La lamentable farsa

Mas y Rigau

¿Por qué debemos los ciudadanos cumplir las leyes si los gobernantes no las cumplen y alardean de ello?

Si los jueces deben aplicar la ley y sólo la ley, el auto del Tribunal Superior de Justicia Catalunya sobre las lenguas en la enseñanza es impecable. Nadie, tras leerlo, puede ponerlo en duda aunque no sepa derecho, sólo basta que sepa razonar. Si dos más dos son cuatro, cuatro más cuatro son ocho. ¿Verdad que no hace falta ser matemático para sostener que este razonamiento es impecable?

La cuestión en litigio es si la enseñanza primaria y secundaria debe impartirse sólo en catalán o también debe utilizarse el castellano.

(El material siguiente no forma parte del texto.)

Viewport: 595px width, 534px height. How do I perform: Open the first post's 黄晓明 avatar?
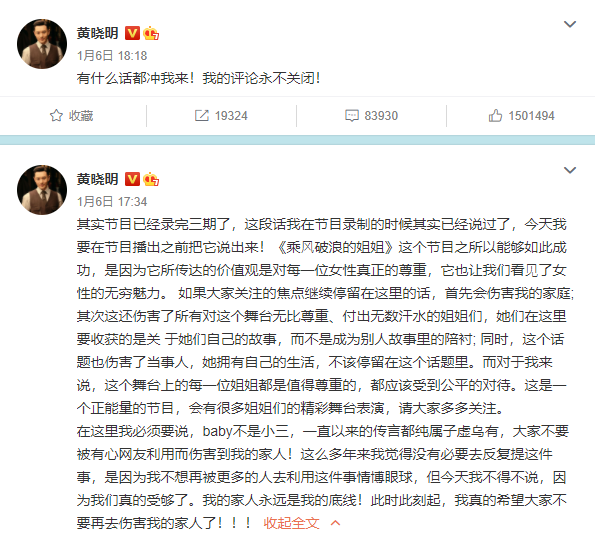tap(42, 44)
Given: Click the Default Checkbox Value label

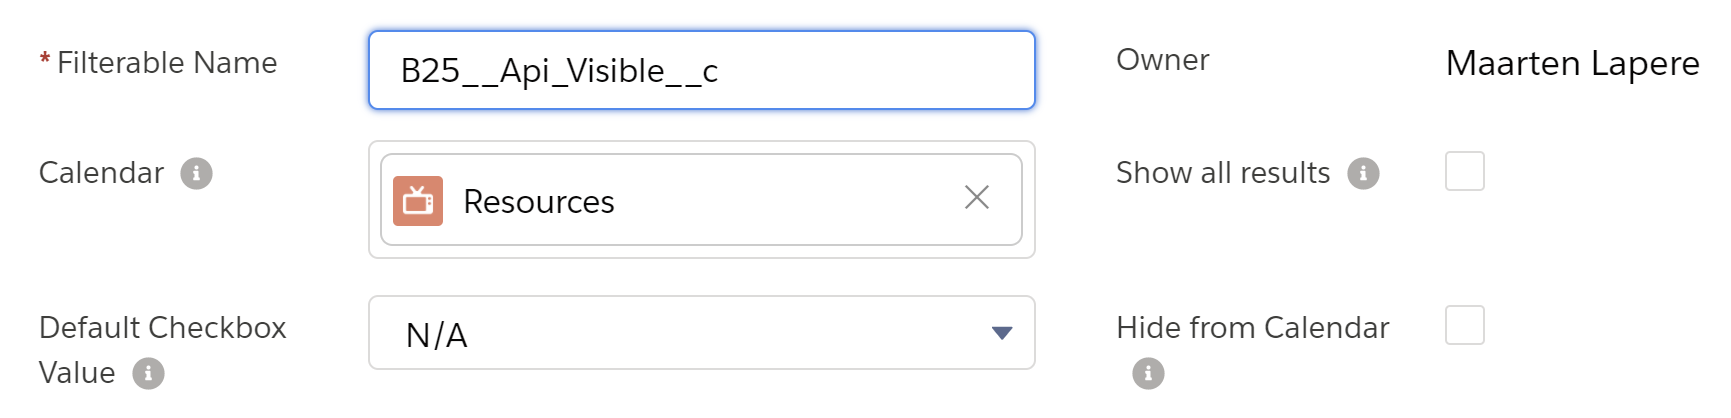Looking at the screenshot, I should [x=162, y=328].
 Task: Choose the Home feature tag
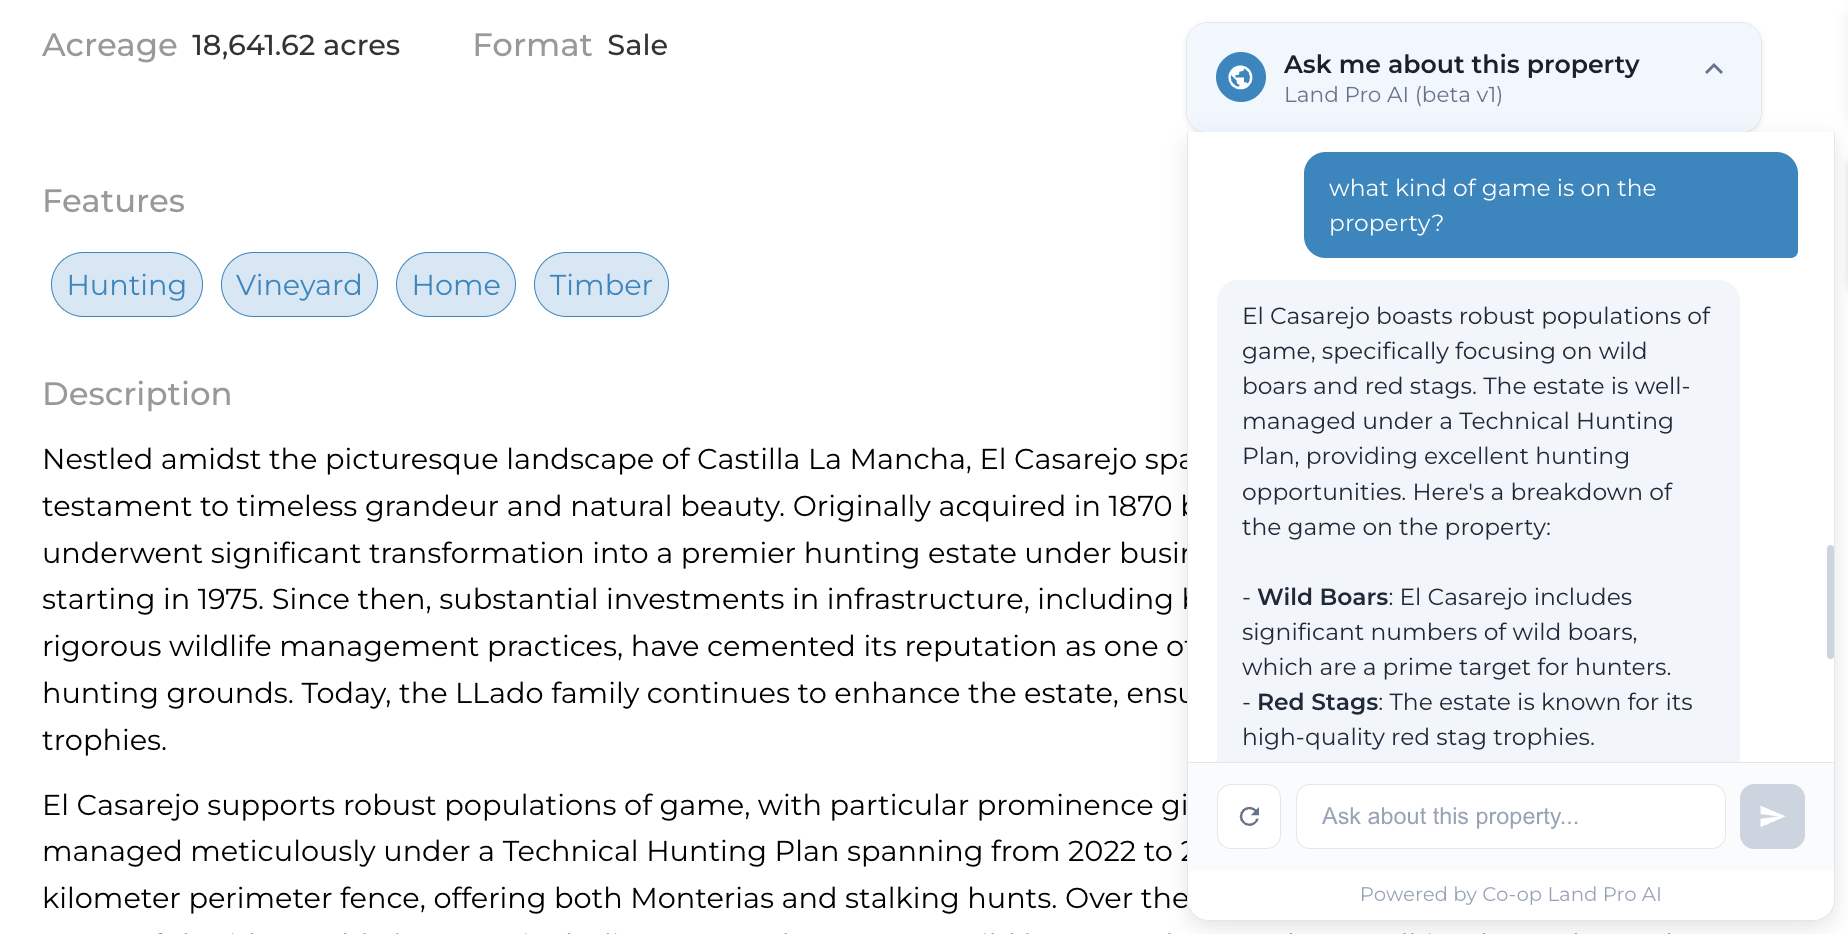pyautogui.click(x=456, y=285)
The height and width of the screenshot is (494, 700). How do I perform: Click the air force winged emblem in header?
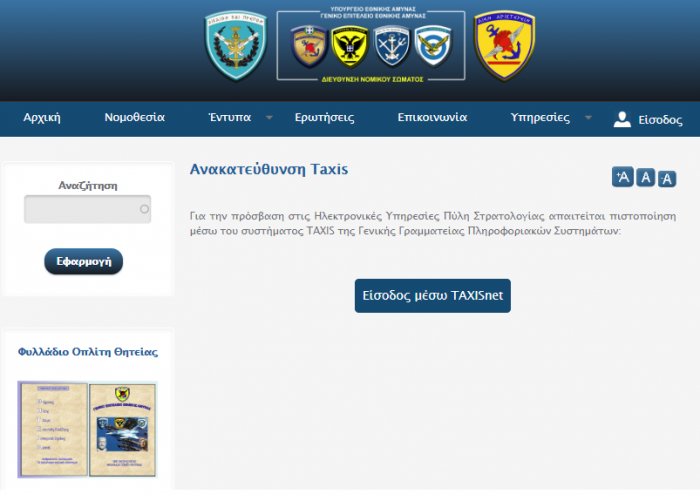[x=433, y=46]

La resolución judicial no dice, como han manipulado los medios de comunicación, que si un alumno lo pide toda la clase debe ser impartirse en castellano. Lo que dice, simplemente, es que deben usarse ambas lenguas: lo dice el auto porque lo dice la ley.

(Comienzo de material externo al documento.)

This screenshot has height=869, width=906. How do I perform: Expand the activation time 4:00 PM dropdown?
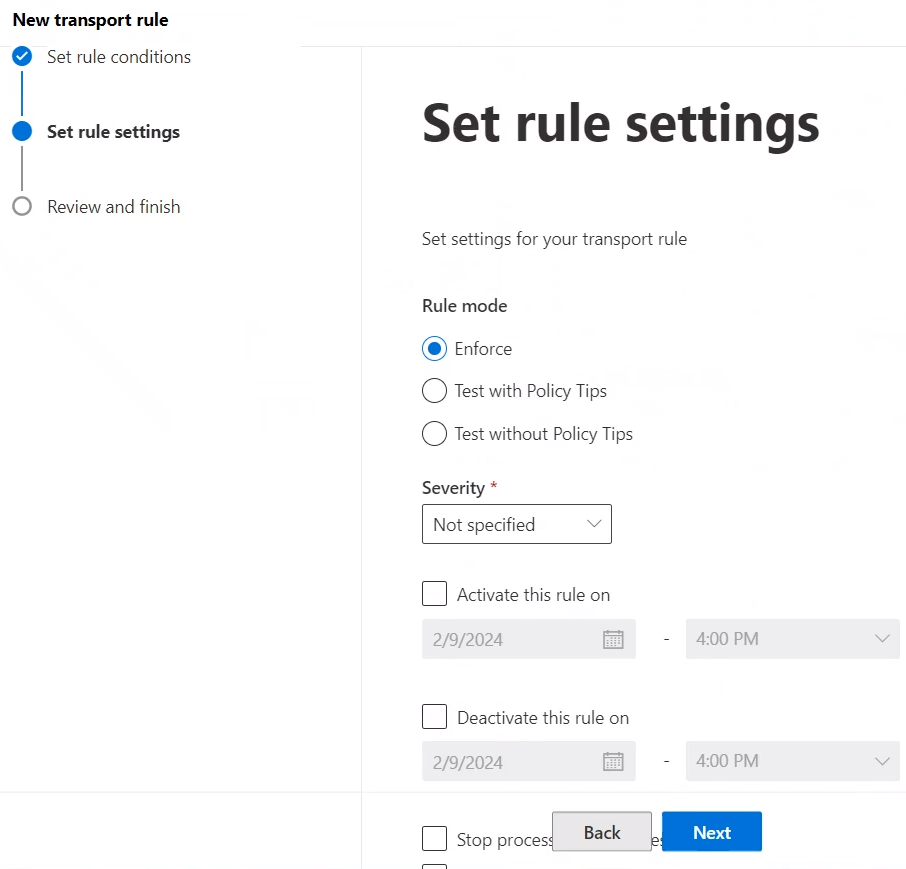click(792, 639)
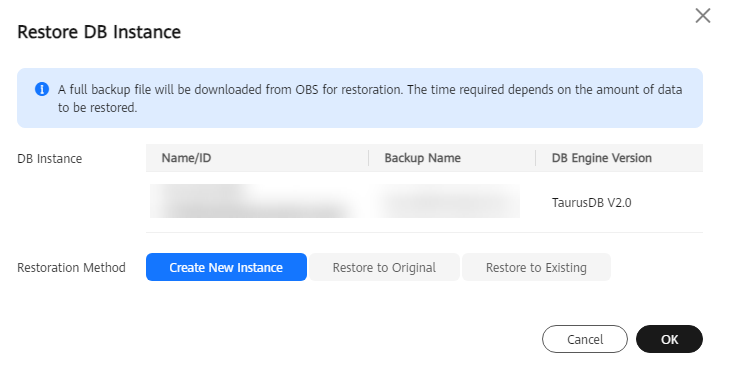Viewport: 732px width, 376px height.
Task: Click the Restore DB Instance dialog title
Action: tap(99, 32)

La ley catalana de 1983 que regulaba el uso de las lenguas establecía que tanto catalán como castellano debían ser utilizadas en las aulas. Era una buena ley, hecha con sensatez. Pero inmediatamente fue incumplida por la Generalitat. Hace casi veinte años, en 1994, el Tribunal Constitucional advirtió que, si bien por razones históricas (es decir, los cuarenta años de franquismo) el catalán podía ser considerado como el «centro de gravedad» del sistema lingüístico de la escuela, el castellano también debía ser utilizado como lengua de uso habitual.

Esta razonable posición, favorable al predominio del catalán, no sólo se incumplió sino que fue interpretada interesadamente como una autorización para que el catalán fuera única lengua de uso en la escuela. Así lo establecieron la ley de política lingüística de 1998 y el nuevo Estatut de Catalunya. En la sentencia famosa sobre éste, el Constitucional reiteró lo que ya había dicho en 1994, nada nuevo. Ahora los tribunales ordinarios se limitan a aplicar, como es su obligación, esta doctrina.

Por esto digo que el auto es impecable: el juez es independiente de todo excepto de la ley, a la que está absolutamente sometido. Pero también están sometidos los demás poderes públicos, empezando por el Govern, que de forma reiterada no cumple las resoluciones judiciales y dice que no piensa cumplirlas. No sé si son conscientes que ello puede ser constitutivo de delito, quizás de varios, esperemos que la Fiscalía actúe. En otro caso, ¿por qué debemos los ciudadanos cumplir las leyes si nuestros gobernantes no las cumplen y, además, alardean de ello?

Por último, todo el asunto es una lamentable farsa. Acudan ustedes a la página web de la Escola Aula, en la que han estudiado el president Artur Mas y sus hijos, y comprobarán que allí se cumple la doctrina que aplican los tribunales y que rechaza el Govern: se enseña en catalán y en castellano. Una escuela privada, claro, pero igualmente sometida la ley. En Catalunya la ley no es igual para todos.